All these processes are not implemented overnight. They are arduous tasks occasionally championed by scientists, thinkers, researchers or artists, who propose a new way of thinking and remind us that between hell and paradise is limbo, a space in which today it is already legitimate to dwell without the need to go up or down, without the need to burn like coal or to float in the ether.

When we face a new ideological challenge, technical difficulties arise that immediately hinder the achievement of these precepts. Laws, physical constraints, social and ethical constraints or even personal troubles.

But what is important in the analysis of the feasibility of a quantum computer?

The answer lies not in the construction of the machine, but in the conception of a new paradigm of thinking about this matter. What we could call a new opportunity, which in this case is based on the preponderance of information as a legitimate entity and matter.

Today, EVERYTHING revolves around this information and it does so largely through digital channels and computerised media.

This desertion undoubtedly leads us to delve deeper into the very content we are handling today.

Socially revolutionised by many different inputs that allude to the possibility of genetic alteration, the construction of the cyborg, asexuality or multisexuality, multiraciality and the hybridisation of species, as well as the impossibility of democracy and global states of siege, the corruption of the system by a “computer” virus or possibly created by human hands, together with fake news and the unlimited capacity of artificial intelligence to make us believe things, we find ourselves in the midst of the process of construction and acceptance of our “virreality”.

The virreality always identifies two things happening at the same time, a v can be a b and a space can be physical but also virtual or digital.
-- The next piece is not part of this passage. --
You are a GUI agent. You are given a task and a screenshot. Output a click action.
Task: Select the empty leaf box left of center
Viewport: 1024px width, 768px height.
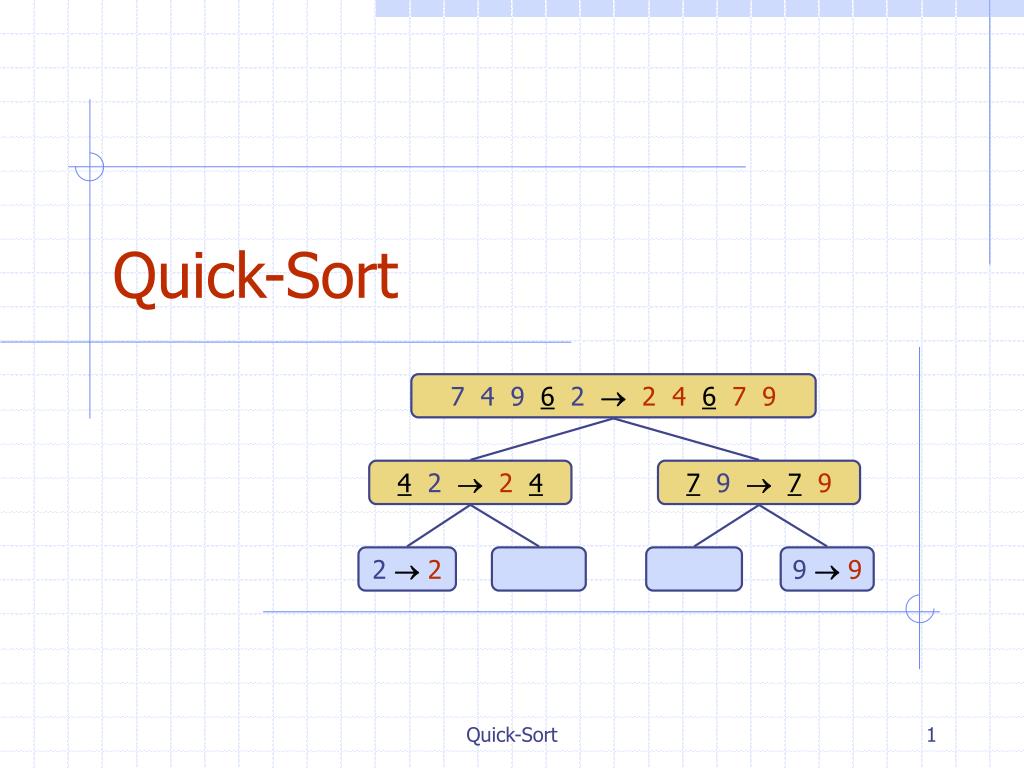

An atom can coexist with a byte in the same environment of understanding reality and of course, a man can be a woman and vice versa or a 1 can be a 0 at the same time until someone stops the roulette wheel.

The exhibition NON BINARY poses a questioning through art and some of its main protagonists addressing this materialisation of the decisive moment in which the machine stops and shows us the absolute reality of the pre-established as non-binary.

As if it were an oracle, we want to propose possible results of this future or continuous present identified by this new model of contemporary thought traced by non-linearity and the classical models of understanding society, culture and the human species.

A new model that is not organised in two digits but always raises the possibility of 4, converting our reality into a mathematical implementation always altered or multiplied by two more digits, which opens up an unprecedented complexity, materiality and casuistry.

Perhaps this positioning leads us to understand one of the great mysteries of our own nature, our own code, which coincidentally is not binary but has 2×2 elements, 4 letters that change everything, our DNA.

This exhibition, which also marks the launch of the Harddiskmuseum’s cryptographic space, includes works that reflect on the new opportunities offered by technology as a model of expression, as well as the conceptual rupture of our current canons identified in the historical past.

This microverse is available for reflection on the new audiovisual, ethical, sexual, moral, religious, biological and scientific culture through the positioning of contemporary artists.